::: Document passage
Re: [systemd-devel] Regarding service rate limiting (systemd 237)

2022-07-22 Thread Michal Koutný
On Fri, Jul 22, 2022 at 06:14:11PM +0530, Ani A  wrote:
> Found the issue, posting here to close this thread (and possibly help
> someone who might land in this situation!)

Thanks for sharing.

> The daemon which had issues with rate-limit, was invoking some
> `systemctl stop/start `
>  commands in its initialization! (probably this has some unwanted side 
> effects?)

Timing comes to my mind that could affect that.

> If I eliminate that, then the rate-limit on the main daemon works fine! :)

Yeah, better use explicit dependencies (Wants=/After=) instead of such a
call-back.

Michal


Re: [systemd-devel] Regarding service rate limiting (systemd 237)
::::::
▶ [What needs to be done]
Reproduce the passage from the systemd rate-limiting thread word for word, starting at "Thanks for sharing." and ending at "could affect that.". You won't need the listing.
::: Dataset extract
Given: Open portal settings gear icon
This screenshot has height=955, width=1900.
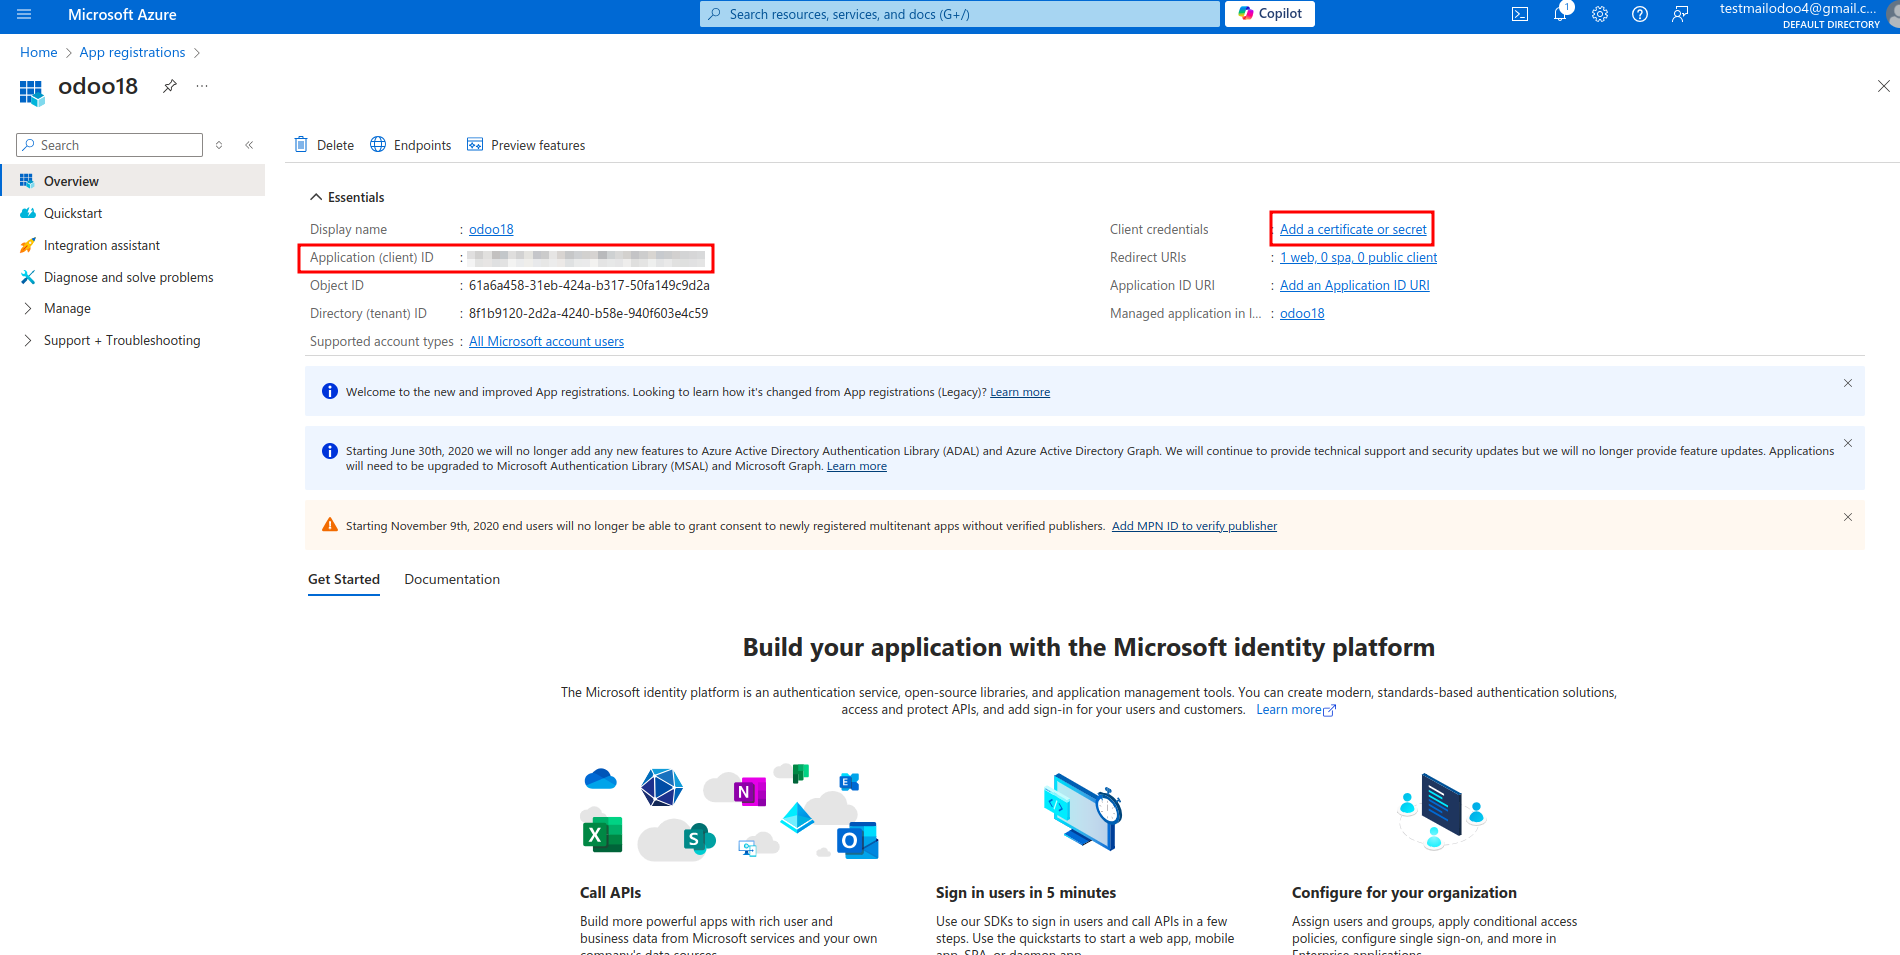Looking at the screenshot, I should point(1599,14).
::::::
▶ [Solved exercise]
Thanks for sharing.

> The daemon which had issues with rate-limit, was invoking some
> `systemctl stop/start `
>  commands in its initialization! (probably this has some unwanted side 
> effects?)

Timing comes to my mind that could affect that.